How India's Best MPs Handle Constituent Feedback
Not all Indian MPs are unresponsive. A minority — possibly 50-80 out of 543 — have built genuine, functional constituency grievance systems. Studying what they do reveals the standard every MP should be held to.
Regular Constituency Camp Days
The most responsive MPs hold regular "jan sunwai" (public hearing) or constituency camp days — typically once a fortnight — where any constituent can walk in, present feedback, and receive a timestamped acknowledgment. Some MPs in Tamil Nadu, Kerala, and Gujarat have institutionalised this practice with documented feedback registers that are reviewed monthly.

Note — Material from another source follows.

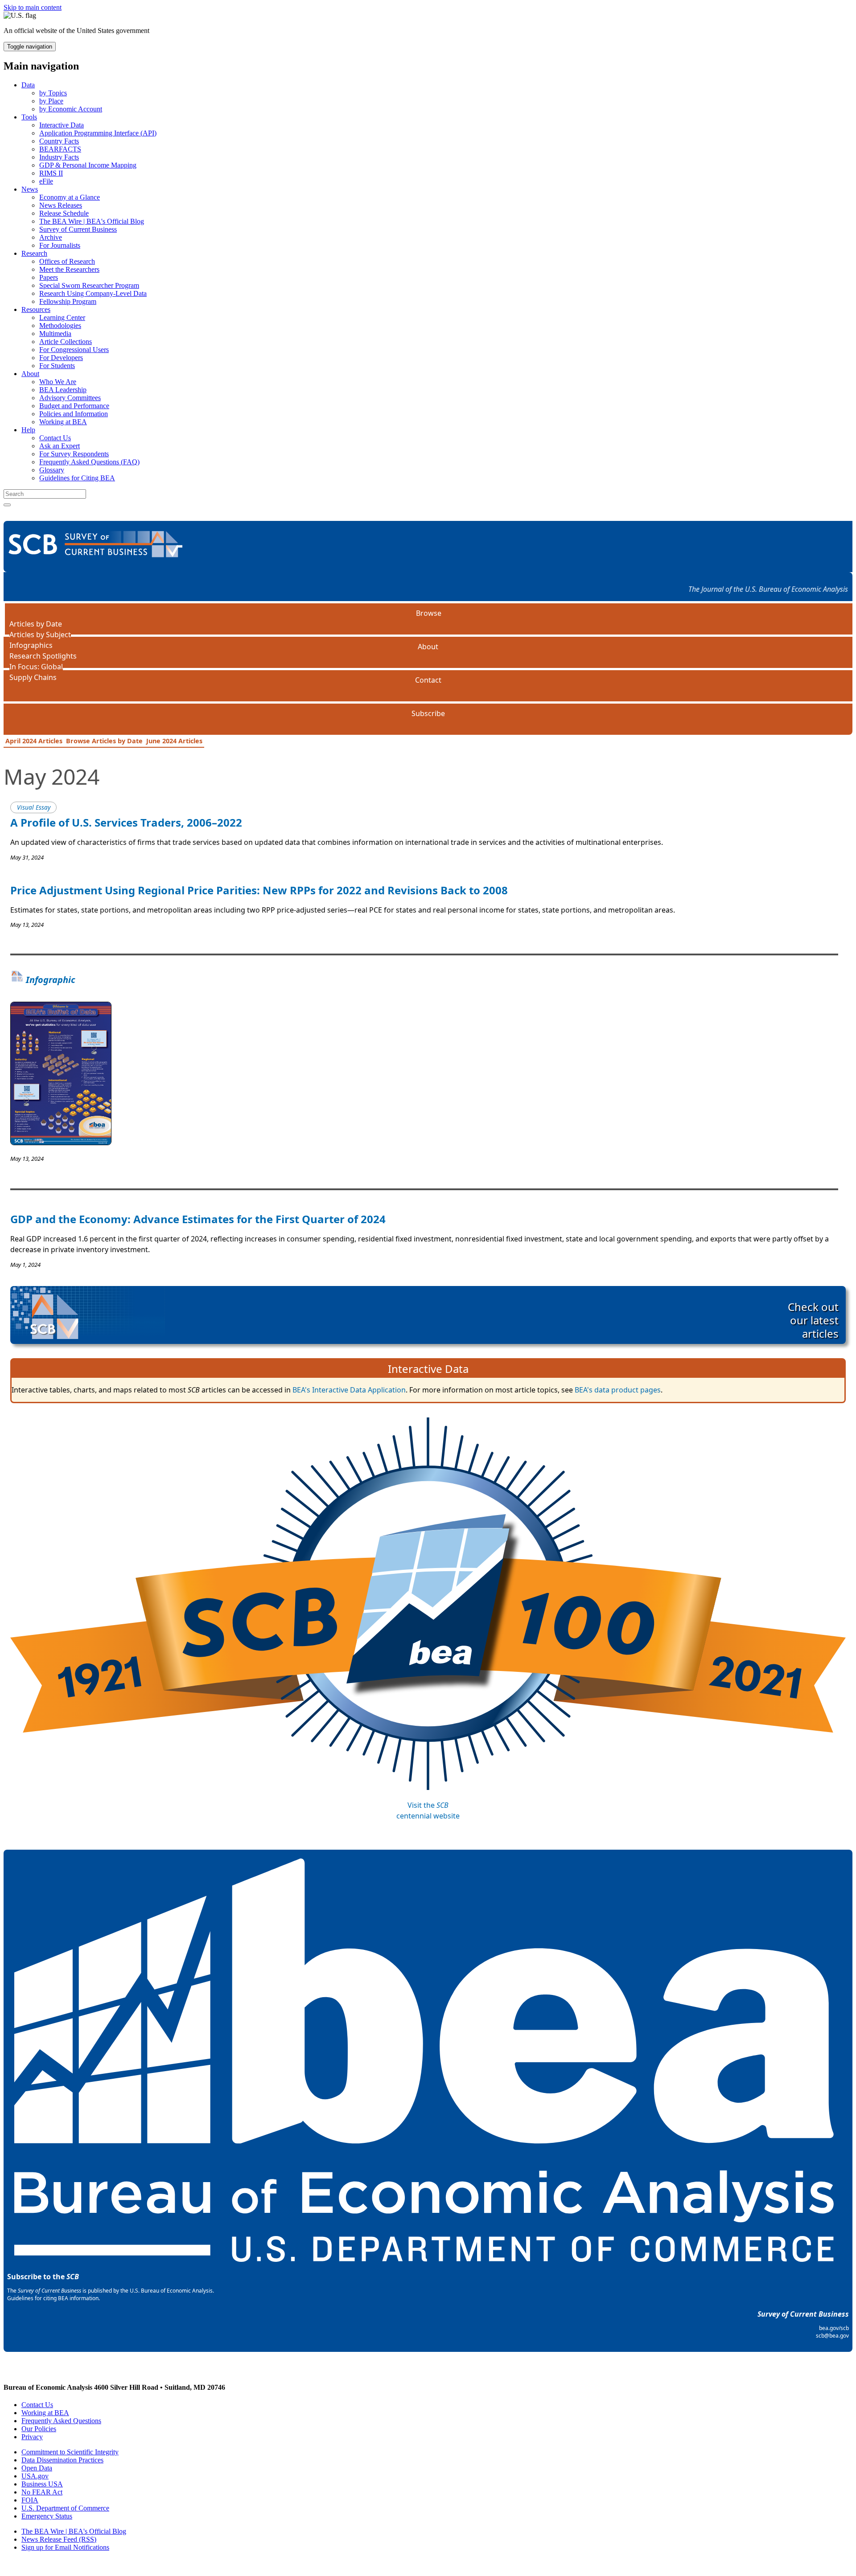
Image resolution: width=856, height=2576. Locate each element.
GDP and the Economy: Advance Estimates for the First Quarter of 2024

Dedicated Constituency Office Staff
Effective MPs maintain a well-staffed constituency office (separate from their Delhi office) with at least one staff member dedicated to tracking feedback resolution. These offices keep feedback registers, follow up with district administration, and report back to constituents. Contrast this with many MPs whose constituency 'offices' are effectively shut for four years between elections.

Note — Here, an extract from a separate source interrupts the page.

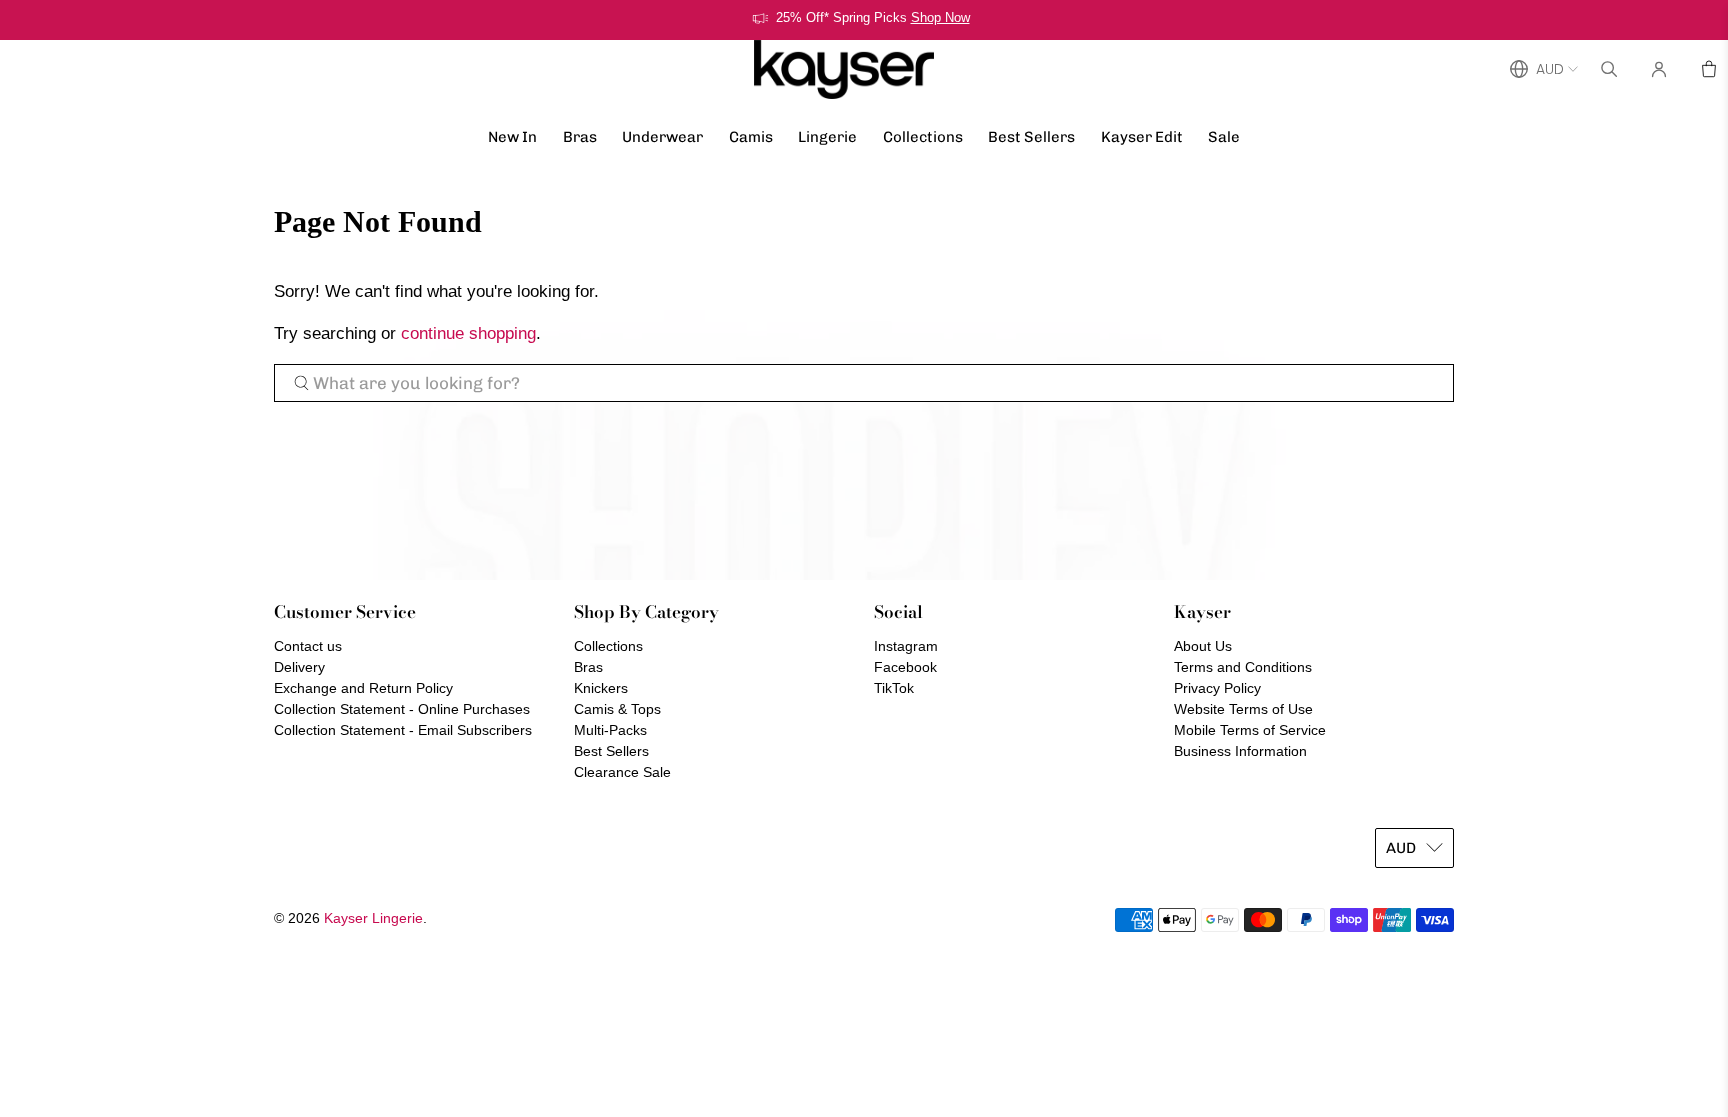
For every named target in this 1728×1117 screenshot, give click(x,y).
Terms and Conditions (1243, 667)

Parliamentary Questions Linked to Constituency Feedback
The best MPs use constituency feedback data to fuel Parliamentary questions. If 30 constituents flag a non-functional PHC (Primary Health Centre), the MP asks the Health Ministry in Question Hour about PHC staffing in their district. This creates a national record and forces a ministerial response.
MPLADS Utilisation Above 90%
Top-performing MPs consistently recommend MPLADS works that are actually executed, maintaining utilisation rates above 90%. They work closely with the district collector to identify fundable projects and track execution timelines. MPLADS money that lapses unspent is a failure of constituency service, regardless of the reason.